The coaches are Paul Bryant (1945-82, the last 25 years at his alma mater, Alabama), Gene Stallings (1990-96, who also coached at Texas A&M), Frank Thomas (1925-46, who started at Bama in 1931), and Wallace Wade (1925-30 at Alabama and 1931-50 at Duke). All of the Alabama coaches won national championships for the Crimson Tide.
Once nominated for consideration, all player candidates are submitted to one of eight District Screening Committees, depending on their school's geographic location, which conducts a vote to determine who will appear on the ballot and represent their respective districts. Each year, approximately 15 candidates, who are not selected for the Hall of Fame, will be named automatic holdovers and will bypass the district screening process and automatically appear on the ballot the following year. Additionally, the Veterans Committee may make recommendations to the Honors Court for exceptions that allow for the induction of players who played more than 50 years ago.

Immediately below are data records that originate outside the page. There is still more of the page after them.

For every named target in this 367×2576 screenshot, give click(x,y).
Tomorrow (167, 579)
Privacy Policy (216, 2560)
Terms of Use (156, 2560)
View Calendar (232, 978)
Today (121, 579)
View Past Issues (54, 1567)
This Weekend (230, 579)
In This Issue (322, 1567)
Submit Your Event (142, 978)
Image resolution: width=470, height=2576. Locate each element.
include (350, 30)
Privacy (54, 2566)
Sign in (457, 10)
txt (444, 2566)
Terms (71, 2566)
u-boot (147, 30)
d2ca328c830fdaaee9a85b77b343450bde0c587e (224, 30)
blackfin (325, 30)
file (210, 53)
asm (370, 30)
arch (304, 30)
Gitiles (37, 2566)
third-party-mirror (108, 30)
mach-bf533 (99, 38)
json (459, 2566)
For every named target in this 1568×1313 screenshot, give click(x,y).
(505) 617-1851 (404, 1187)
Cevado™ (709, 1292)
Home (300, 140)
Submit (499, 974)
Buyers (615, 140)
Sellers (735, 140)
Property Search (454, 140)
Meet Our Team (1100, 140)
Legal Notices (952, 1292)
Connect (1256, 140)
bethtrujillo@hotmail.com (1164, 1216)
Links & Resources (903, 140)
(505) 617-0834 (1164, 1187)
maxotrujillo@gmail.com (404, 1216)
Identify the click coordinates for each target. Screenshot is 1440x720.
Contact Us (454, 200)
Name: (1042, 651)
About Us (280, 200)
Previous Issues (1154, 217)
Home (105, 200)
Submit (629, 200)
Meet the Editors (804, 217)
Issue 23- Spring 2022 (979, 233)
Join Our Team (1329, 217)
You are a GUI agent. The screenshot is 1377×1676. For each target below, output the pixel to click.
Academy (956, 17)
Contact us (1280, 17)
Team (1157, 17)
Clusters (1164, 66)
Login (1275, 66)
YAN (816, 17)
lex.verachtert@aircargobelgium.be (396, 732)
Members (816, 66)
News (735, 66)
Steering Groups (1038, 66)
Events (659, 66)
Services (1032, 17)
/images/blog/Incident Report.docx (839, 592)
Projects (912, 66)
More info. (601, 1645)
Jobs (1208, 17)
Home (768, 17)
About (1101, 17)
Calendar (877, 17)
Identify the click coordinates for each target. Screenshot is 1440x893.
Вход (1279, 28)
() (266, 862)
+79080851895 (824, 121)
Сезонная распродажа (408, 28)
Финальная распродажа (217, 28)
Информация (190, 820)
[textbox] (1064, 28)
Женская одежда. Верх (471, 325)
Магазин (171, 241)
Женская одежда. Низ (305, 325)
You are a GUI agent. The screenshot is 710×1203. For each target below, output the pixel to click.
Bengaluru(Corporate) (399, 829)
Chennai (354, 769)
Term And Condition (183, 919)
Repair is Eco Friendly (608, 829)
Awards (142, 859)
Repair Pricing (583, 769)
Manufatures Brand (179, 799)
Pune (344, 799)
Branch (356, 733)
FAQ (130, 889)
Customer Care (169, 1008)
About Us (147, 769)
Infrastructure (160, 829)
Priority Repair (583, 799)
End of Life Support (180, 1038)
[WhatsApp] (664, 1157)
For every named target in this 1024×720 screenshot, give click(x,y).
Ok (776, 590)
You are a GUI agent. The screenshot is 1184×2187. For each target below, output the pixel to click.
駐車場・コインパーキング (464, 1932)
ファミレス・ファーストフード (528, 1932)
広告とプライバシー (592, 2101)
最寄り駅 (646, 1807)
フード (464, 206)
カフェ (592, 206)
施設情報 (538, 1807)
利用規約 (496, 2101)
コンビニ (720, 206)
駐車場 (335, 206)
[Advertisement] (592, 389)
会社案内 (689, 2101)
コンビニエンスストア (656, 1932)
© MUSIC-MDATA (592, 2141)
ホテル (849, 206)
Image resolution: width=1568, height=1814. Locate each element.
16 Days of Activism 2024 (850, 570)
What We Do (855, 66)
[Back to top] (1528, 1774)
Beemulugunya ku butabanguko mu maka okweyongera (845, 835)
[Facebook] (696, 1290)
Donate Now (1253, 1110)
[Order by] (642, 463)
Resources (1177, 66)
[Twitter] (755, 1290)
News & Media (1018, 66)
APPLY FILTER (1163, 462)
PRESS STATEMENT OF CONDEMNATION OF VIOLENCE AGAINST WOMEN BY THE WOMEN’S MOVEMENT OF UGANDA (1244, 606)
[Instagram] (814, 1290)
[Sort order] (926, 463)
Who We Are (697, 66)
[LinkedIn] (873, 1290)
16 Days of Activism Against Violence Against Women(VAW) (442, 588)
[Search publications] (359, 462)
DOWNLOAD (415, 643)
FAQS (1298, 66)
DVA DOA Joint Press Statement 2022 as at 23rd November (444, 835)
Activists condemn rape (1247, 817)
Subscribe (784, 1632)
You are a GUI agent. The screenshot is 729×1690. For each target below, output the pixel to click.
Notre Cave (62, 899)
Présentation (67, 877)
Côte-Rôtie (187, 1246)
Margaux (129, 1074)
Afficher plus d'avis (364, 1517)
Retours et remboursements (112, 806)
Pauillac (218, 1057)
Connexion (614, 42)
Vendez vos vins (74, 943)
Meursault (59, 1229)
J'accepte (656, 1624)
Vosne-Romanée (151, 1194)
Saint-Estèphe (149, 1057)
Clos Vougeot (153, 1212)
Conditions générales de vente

Of the 4.99 million individuals who have played college football since Princeton first battled Rutgers on Nov. 6, 1869, only 934 players have earned induction into the College Football Hall of Fame, or less than two ten-thousandths (.0002) of one percent of those who have played the game during the past 145 years. From the coaching ranks, 205 individuals have achieved Hall of Fame distinction.